King described a conversation he had with a Pinterest employee, who said, “If you took all of the ads off of Facebook, nobody would care. And that’s not true with Pinterest.” The platform’s embrace of advertisers perhaps isn’t too shocking, considering many of its users are looking to buy something, or plan for something when they use the app. That stands in contrast to Facebook, Instagram, or Twitter, which are primarily used to to stay connected to with friends or follow daily conversation on the news. Pinterest is where users go when they’re remodeling their home, planning a wedding, or even a nautical-themed baby shower. The platform can come up with a physical product that matches your abstract idea, and now gives you a way to shop it as well.

Just under half of Pinterest users go to the platform to shop or find products, according to a Cowen and Company study cited by eMarketer in January. Meanwhile, on platforms like Facebook, Twitter, Snapchat, and Instagram, shopping is the primary goal for a very small percentage of users. Which may well be why, after a year of many failed or unimpressive tech IPOs, Pinterest is still trading above its IPO price.
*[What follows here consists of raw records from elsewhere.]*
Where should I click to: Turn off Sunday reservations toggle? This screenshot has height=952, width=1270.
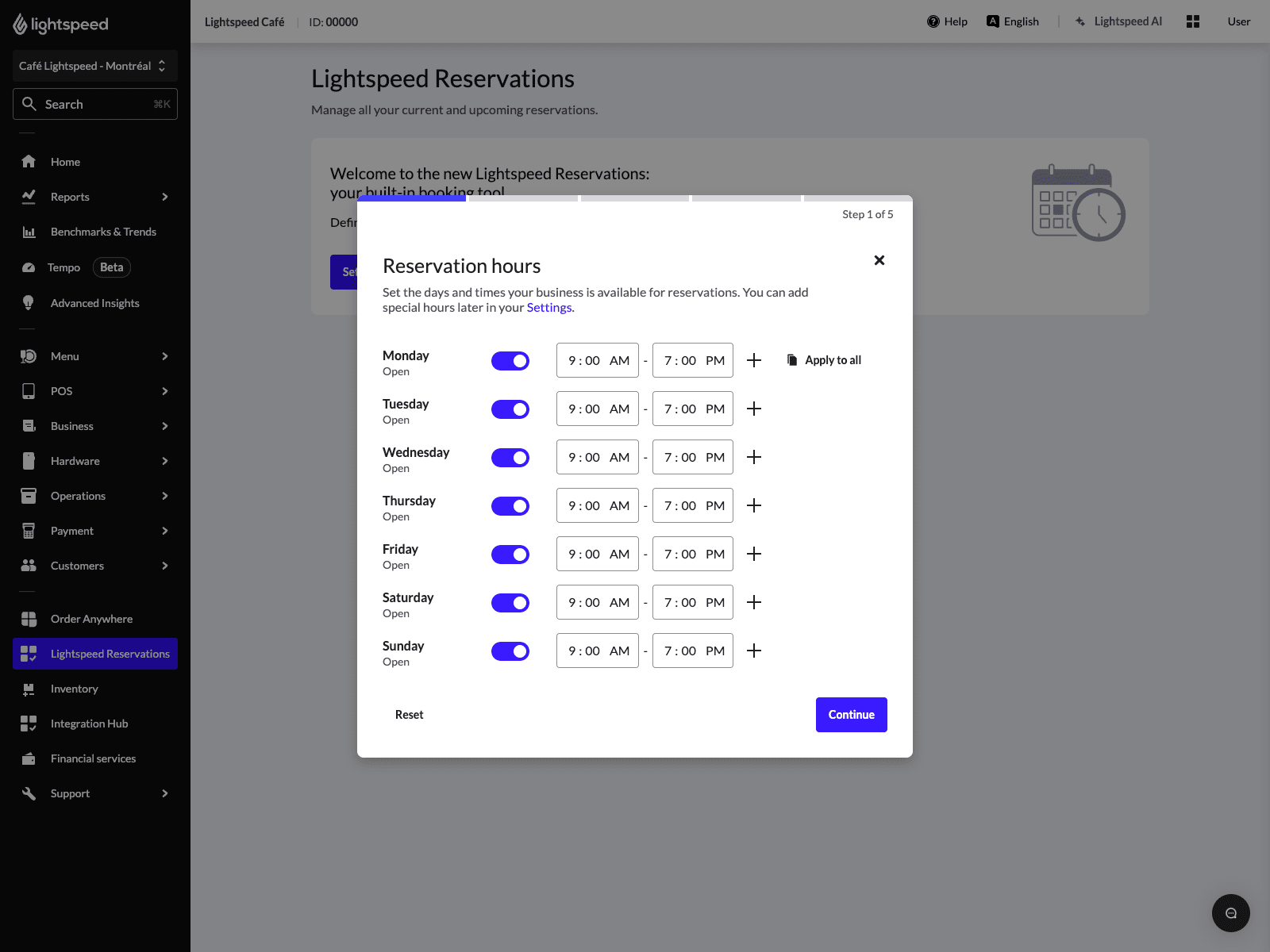click(510, 651)
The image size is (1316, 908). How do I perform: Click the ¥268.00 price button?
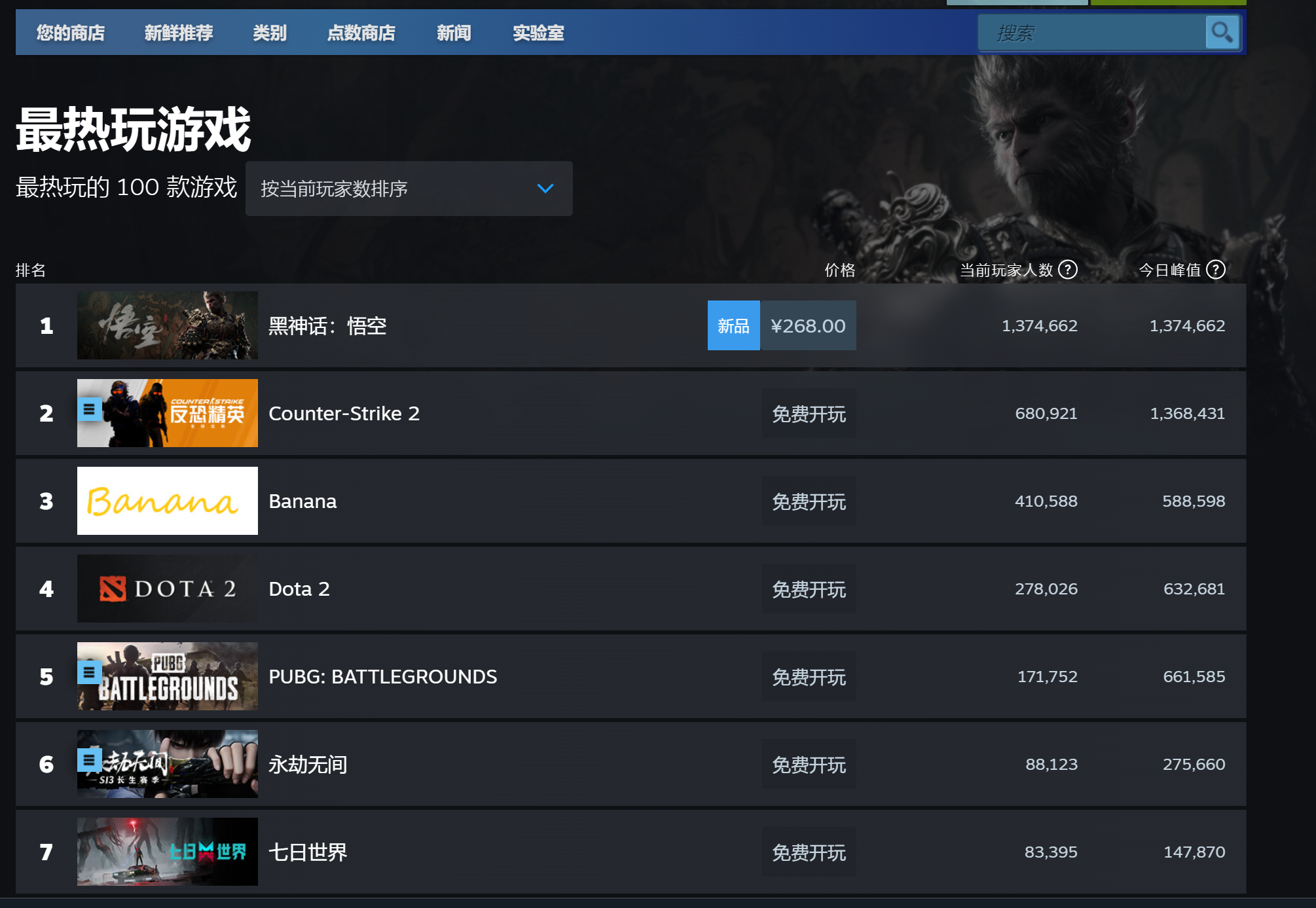808,325
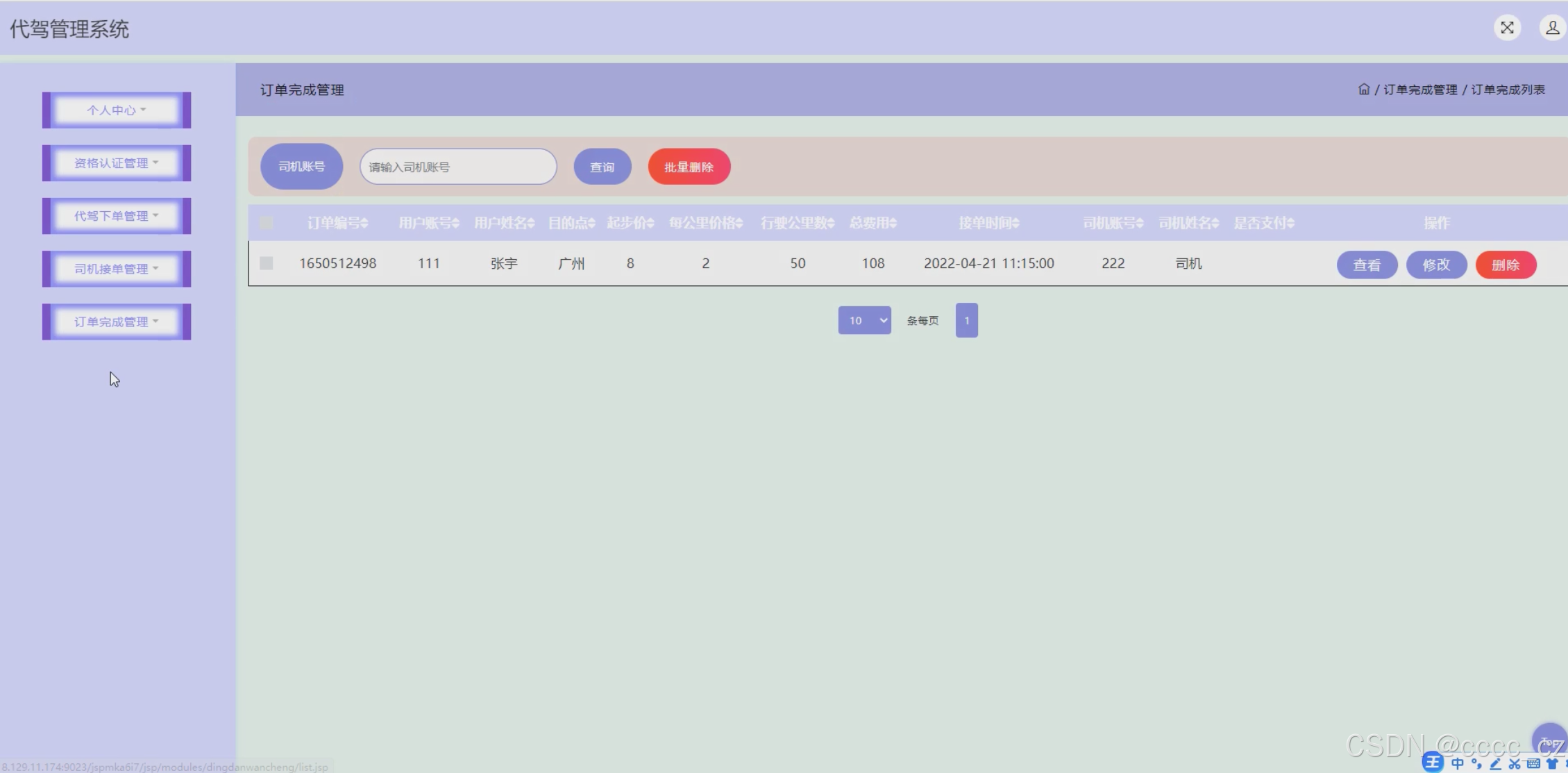Click the IME scissors screenshot icon

(1514, 763)
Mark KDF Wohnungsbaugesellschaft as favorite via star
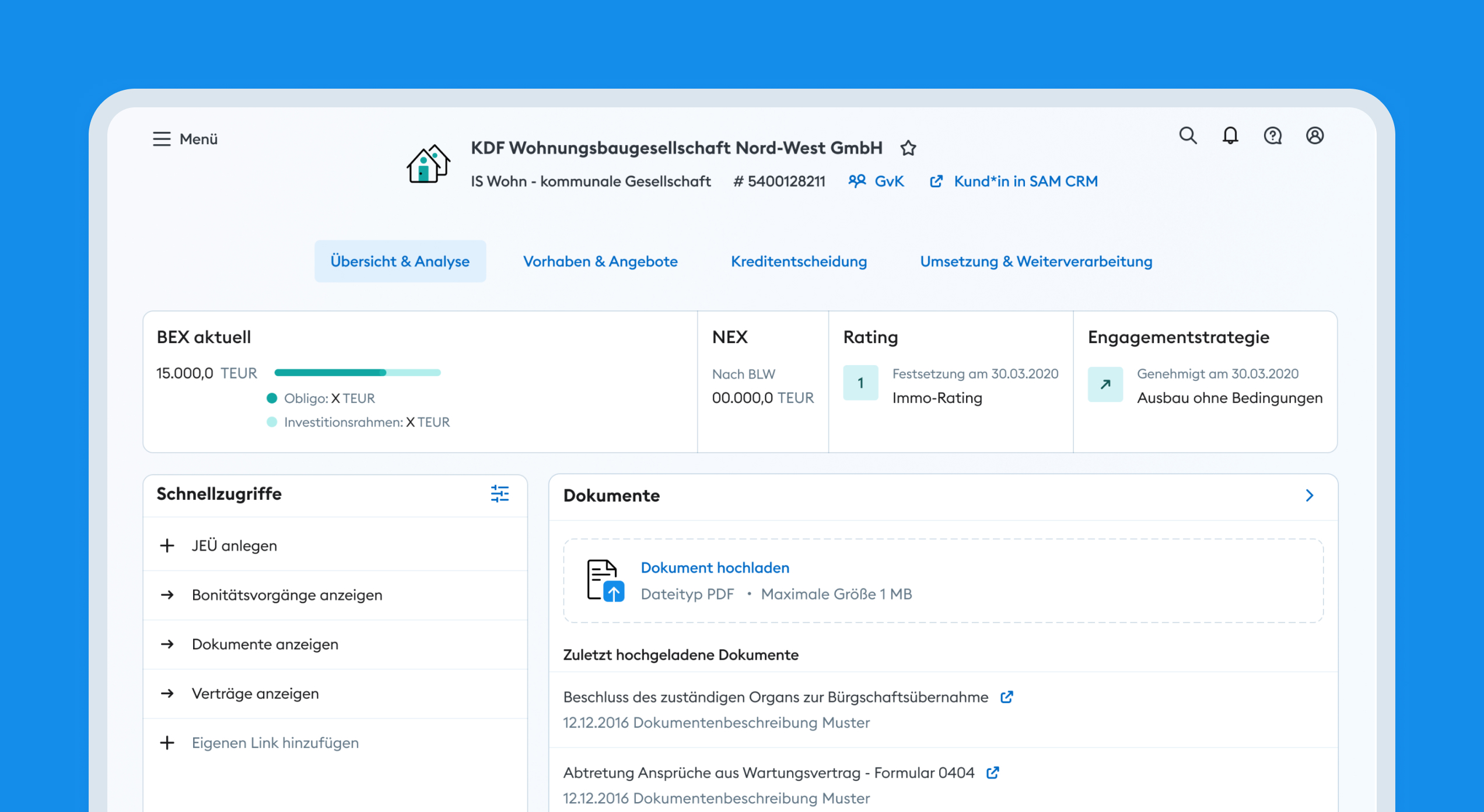This screenshot has width=1484, height=812. (x=908, y=148)
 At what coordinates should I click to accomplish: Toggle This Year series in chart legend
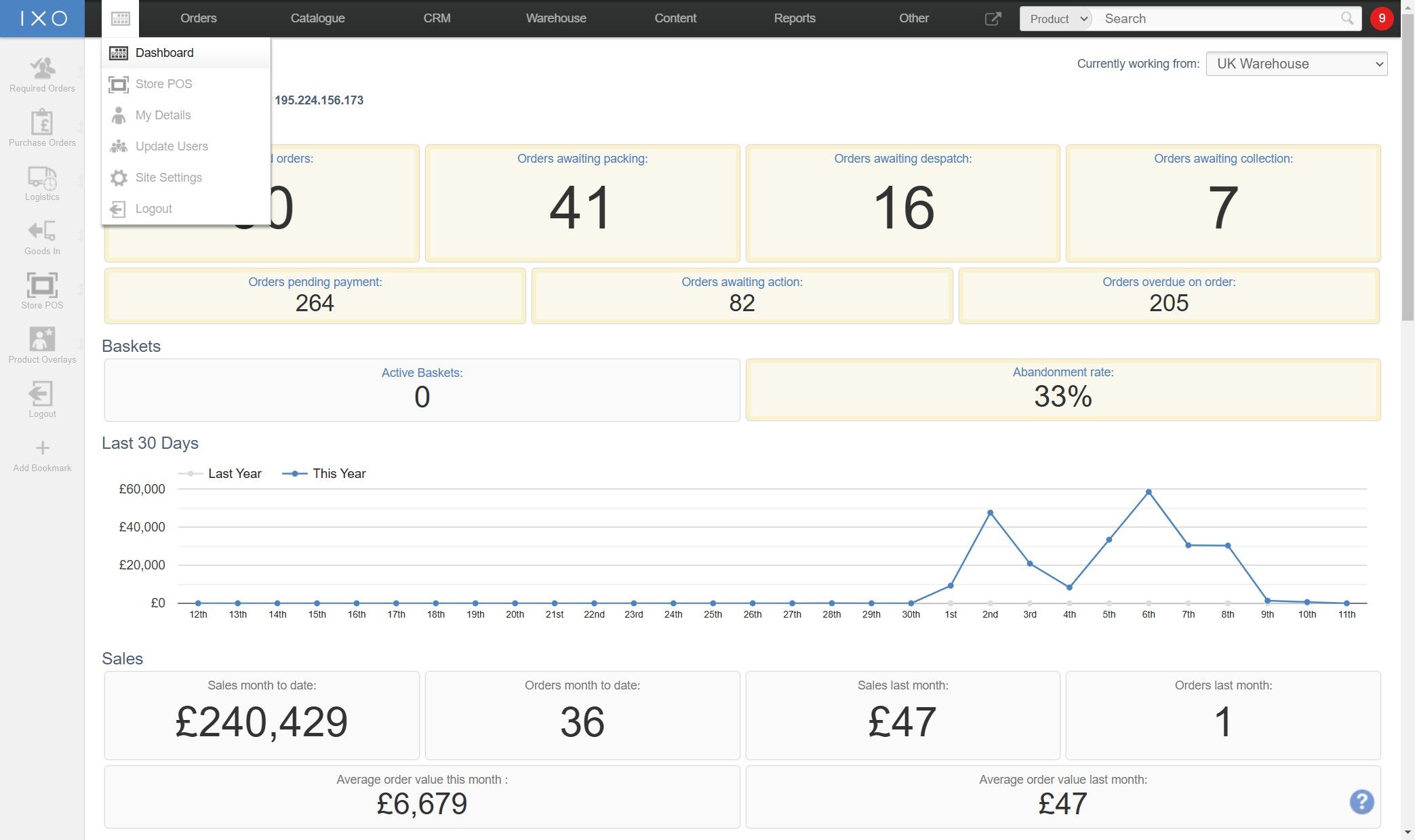click(324, 473)
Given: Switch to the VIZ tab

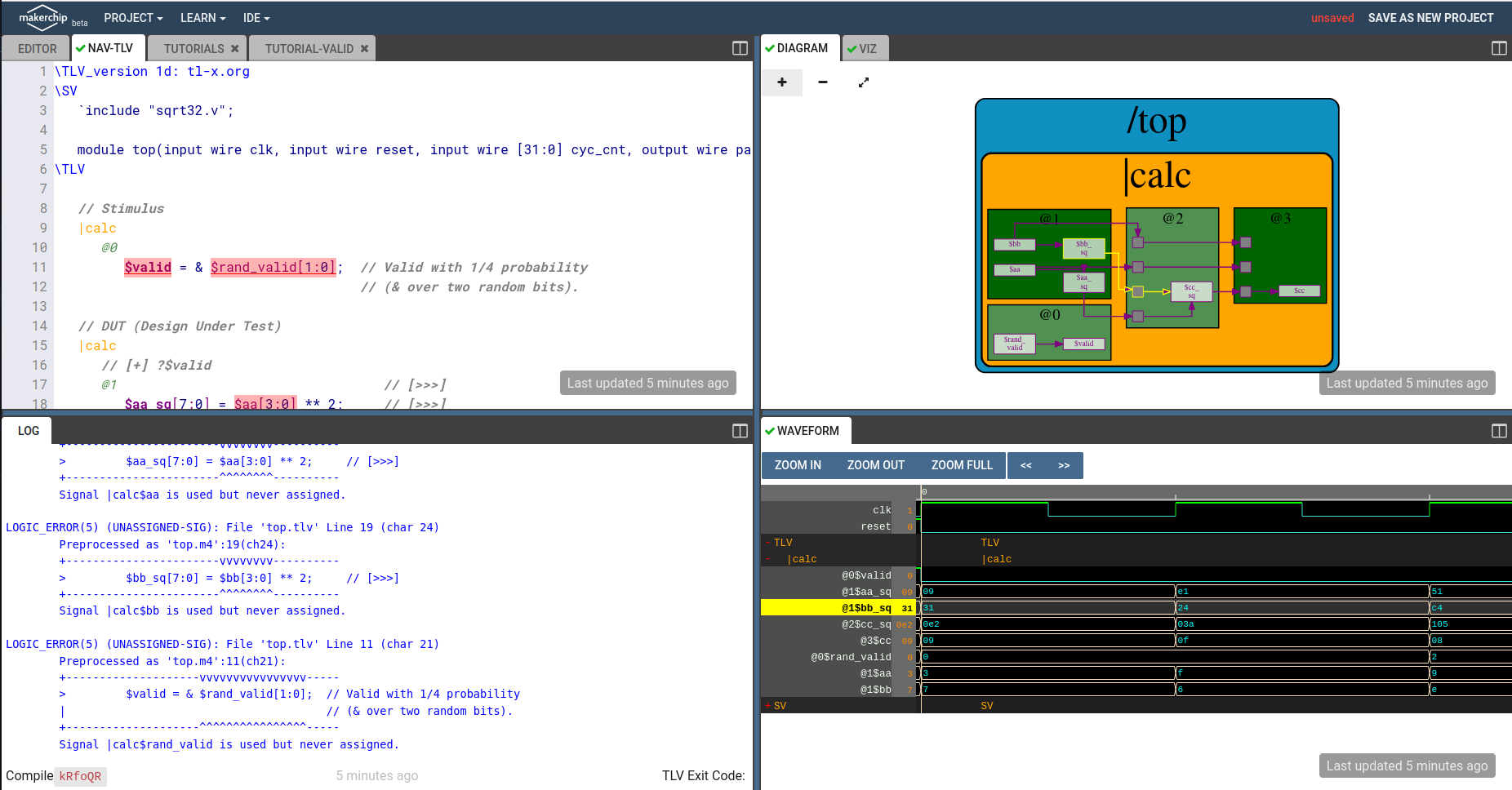Looking at the screenshot, I should point(865,48).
But until recently, Pinterest hasn’t reaped the profits of playing such a vital role in people’s purchasing decisions. Pinterest earned $700 million from ad sales last year, a 50% increase from 2017, but still below other platforms less-suited to shopping. For comparison, Twitter, which has about 320 million active users, reported $791 million in advertising revenue for 2018.

King envisions a future where every single item on Pinterest—from a pin of a recipe for chicken Tikka Masala to or one of Halloween makeup ideas—is shoppable. “I want to identify every single item on Pinterest and show where you can get every one of them,” King said.

Pinterest isn’t the only social platform that is directing users where to shop. TikTok unveiled shoppable ads this year, and back in March, Instagram introduced Checkout, which allows users to make purchases without leaving the app. But while most social media platforms can judge what products their users will like based on traits like age, gender, region and other factors, Pinterest doesn’t have to guess. A Pinterest user’s board is a literal list of products in which they’re interested. Such data is a dream for advertisers, and it’s hard to imagine they won’t take advantage.

Additional reporting by Hanna Kozlowska. 

Correction: An earlier version of this article stated that Pinterest had 265 million users. The platform currently has more than 300 million users.